Well, not ALL the time. I wasn't surprised that she was so willing to help me when I sent out a distress call saying my class is big at Artfest and I need an anchor! She will be there assisting me in giving you, the students, the best possible plaster experience a single day can hold. We work very well together. We both love being a teacher. Not just teaching, but being the bearer of information that opens doors for people. We both want every student to leave the class with enthusiasm for experimentation, for discovering yourself in the layers of your medium. So, yeah. To have her there is no small thing. Thank you, Judy, for being so willing.

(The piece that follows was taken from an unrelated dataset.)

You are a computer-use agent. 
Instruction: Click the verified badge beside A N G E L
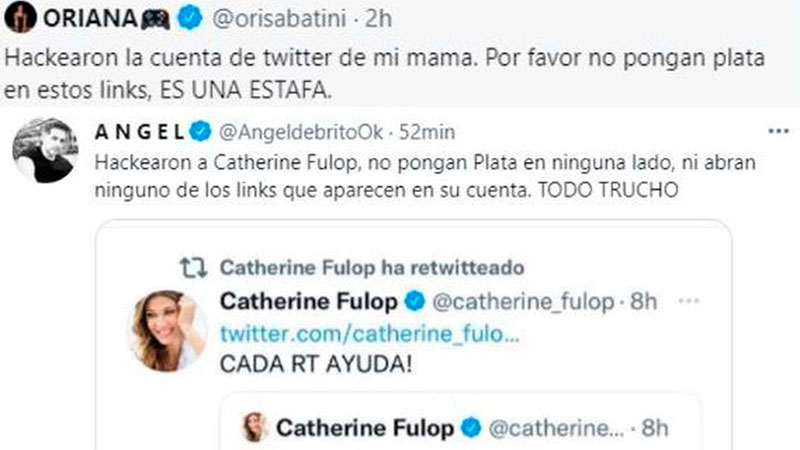click(x=198, y=131)
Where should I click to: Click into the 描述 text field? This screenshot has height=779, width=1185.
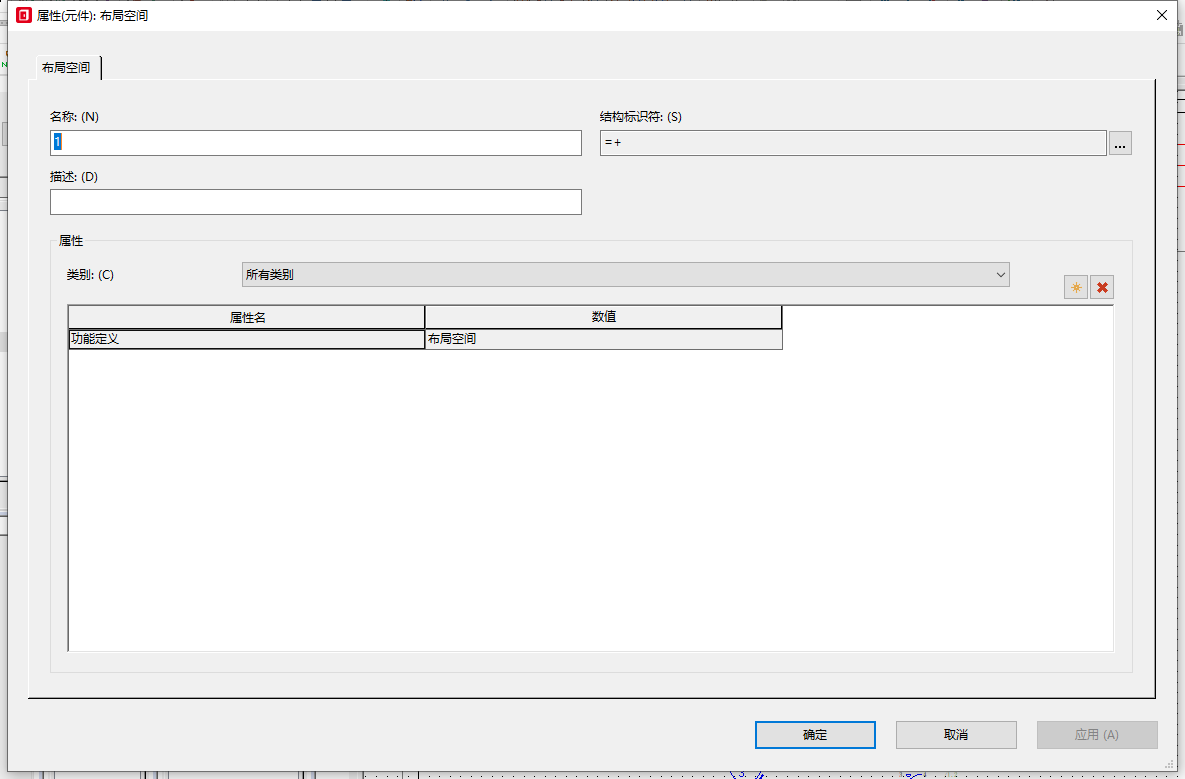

I hope to keep you updated with my progress, to show you pieces in the works. Until we meet again, I feel it is important to inform you all that it's a lie when people say having a puppy is like having a baby. It's not like that at all because babies don't pull trash all over the house and babies don't run from you when you call them and babies don't turn in to lunatics at the fence with the lunatic neighbor dogs. Puppies are more like teenagers on sugar highs and hormone lows. Oh, and if you are thinking of getting a puppy, you should also know that they are poop factories. Made in the good ol' U S of A.